Penelope è chiamata all’eredità?

Nel caso in esame non si applica l’istituto della trasmissione ex art. 479 c.c., essendo Margherita premorta a Tizio.

Sancisce l’art. 523 c.c. che nelle successioni testamentarie, se il testatore non ha disposto una sostituzione, circostanza effettivamente non avvenuta, e se non ha luogo il diritto di rappresentazione, la parte del rinunziante si accresce agli eredi a norma dell’art. 674 c.c., ovvero si devolve agli eredi legittimi a norma dell’art. 677 c.c.

Occorre pertanto verificare se si applica la rappresentazione ex artt. 467 e seguenti c.c.: in tale caso, Penelope sarà effettivamente chiamata all’eredità in luogo e nel grado della madre Margherita; diversamente, opererà l’accrescimento in favore dei coeredi.

La rappresentazione fa subentrare i discendenti nel luogo e nel grado del loro ascendente in tutti i casi in cui questi non può (ad esempio, perché premorto) o non vuole (ad esempio, perché rinunziante o indegno) accettare l’eredità o il legato.

Sembrerebbe il nostro caso ma l’art. 468 c.c., individuante i soggetti a favore di cui tale istituto opera, chiarisce che esso ha luogo nella linea retta a favore dei discendenti dei figli e, nella linea collaterale, a favore dei discendenti dei fratelli e delle sorelle del defunto.

Qui, invece, opererebbe a favore dei discendenti (Penelope) del figlio del fratello del defunto, vale a dire a favore dei discendenti del nipote ex fratre del de cuius.

Quid iuris?
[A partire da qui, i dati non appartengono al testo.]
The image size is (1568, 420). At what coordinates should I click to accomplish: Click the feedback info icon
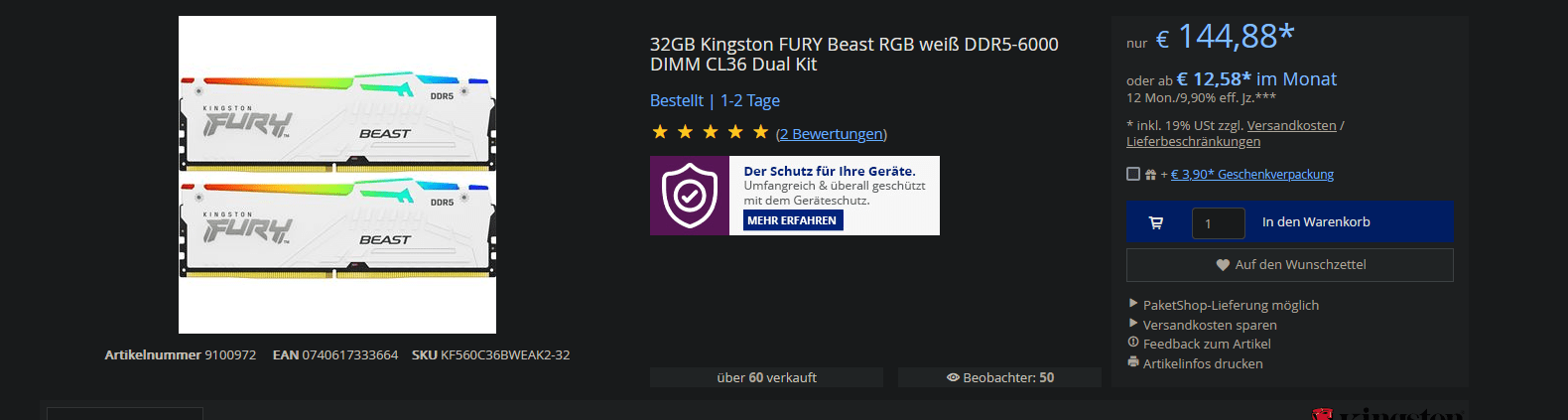click(x=1133, y=343)
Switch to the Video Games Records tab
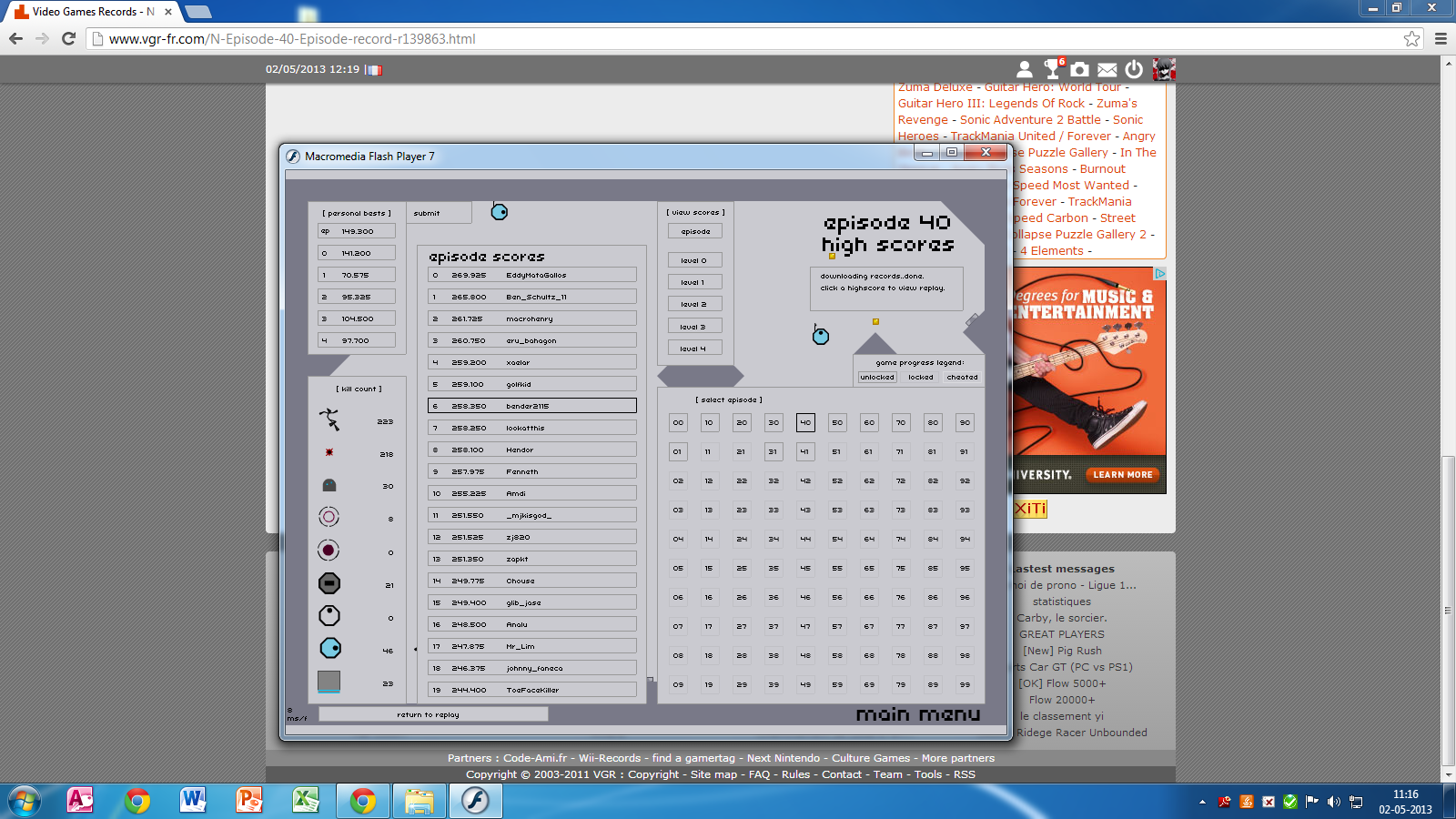1456x819 pixels. coord(91,12)
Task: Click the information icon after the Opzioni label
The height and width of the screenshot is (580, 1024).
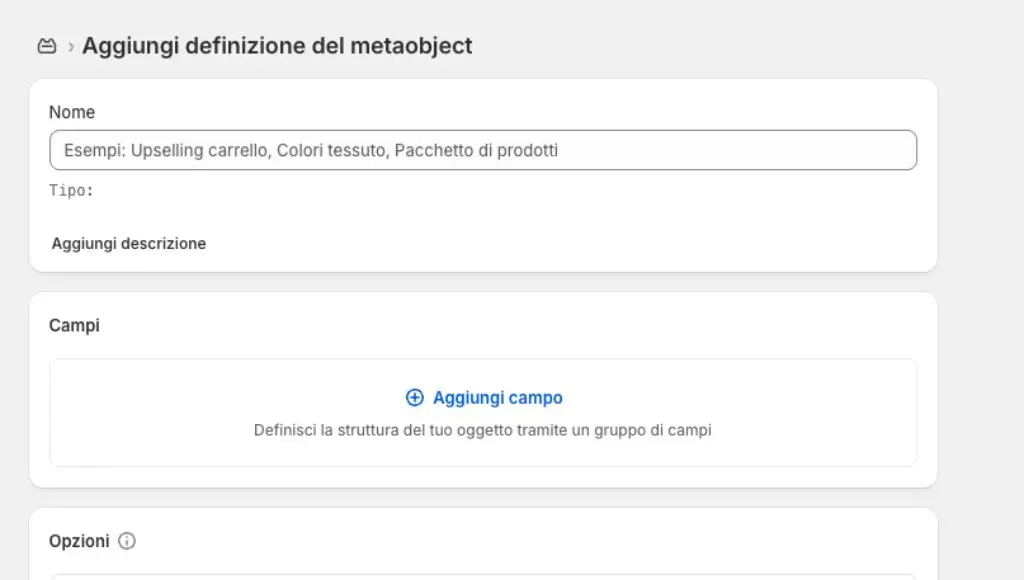Action: click(126, 541)
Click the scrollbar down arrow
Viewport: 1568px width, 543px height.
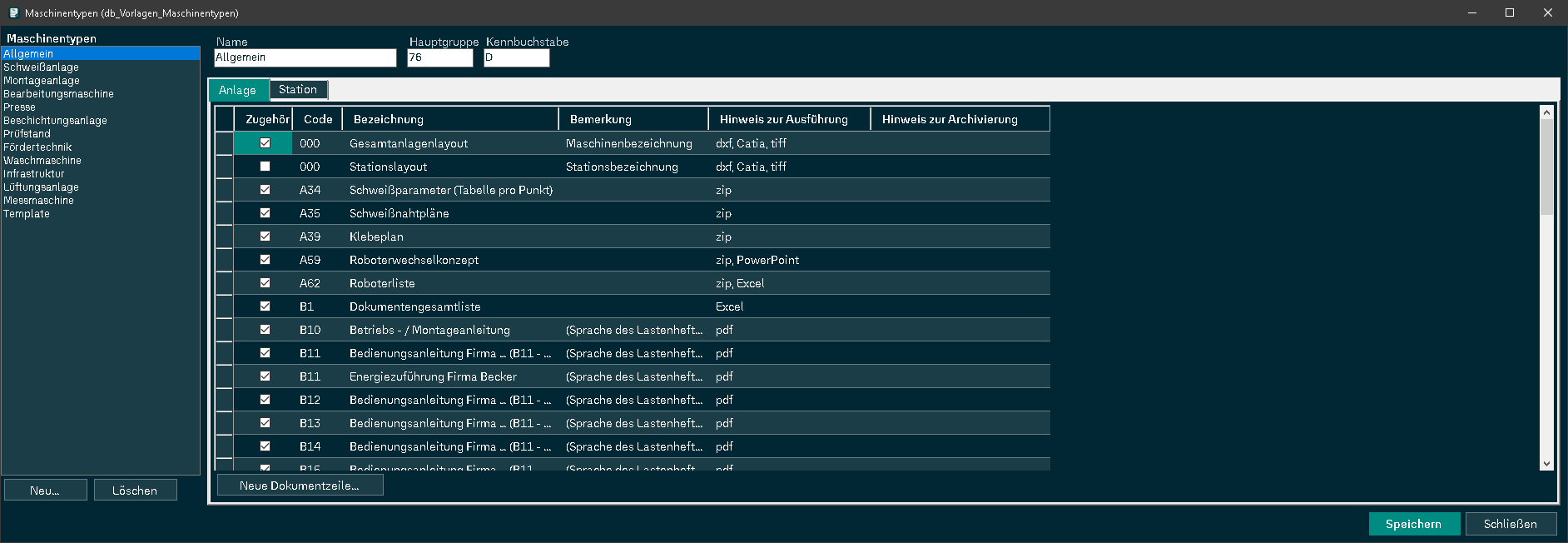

La norma comprende quindi come rappresentati solo i figli, nonché i fratelli e le sorelle del de cuius, o anche i suoi nipoti ex filio ed ex fratre?

La ratio legis parrebbe privilegiare l’interpretazione estensiva, e così anche una sentenza della Corte d’appello di Milano del 24.11.1992, secondo cui “l’istituto della rappresentazione ex art. 468 c.c. si applica, in linea collaterale, anche nel caso in cui il chiamato all’eredità che non possa o non voglia accettare sia nipote, e non solo fratello o sorella, del de cuius”; così anche Corte d’appello di Messina, 31.10.2003; contra, invece, una risalente Cassazione nr. 5077 del 30.05.1990.

In caso di contestazione tra le parti, il giudizio che ne conseguirebbe dovrebbe stabilire se Penelope sia erede o erede apparente. Nel caso in cui ella abbia nel frattempo accettato l’eredità e successivamente alienato il bene, particolare riverbero assumerà l’eventuale acquisto del terzo, che rimarrà comunque salvo ex art. 534, II comma c.c., nel caso in cui Penelope dovesse essere ritenuta erede sine titulo, provando il terzo di aver con lei contrattato in buona fede.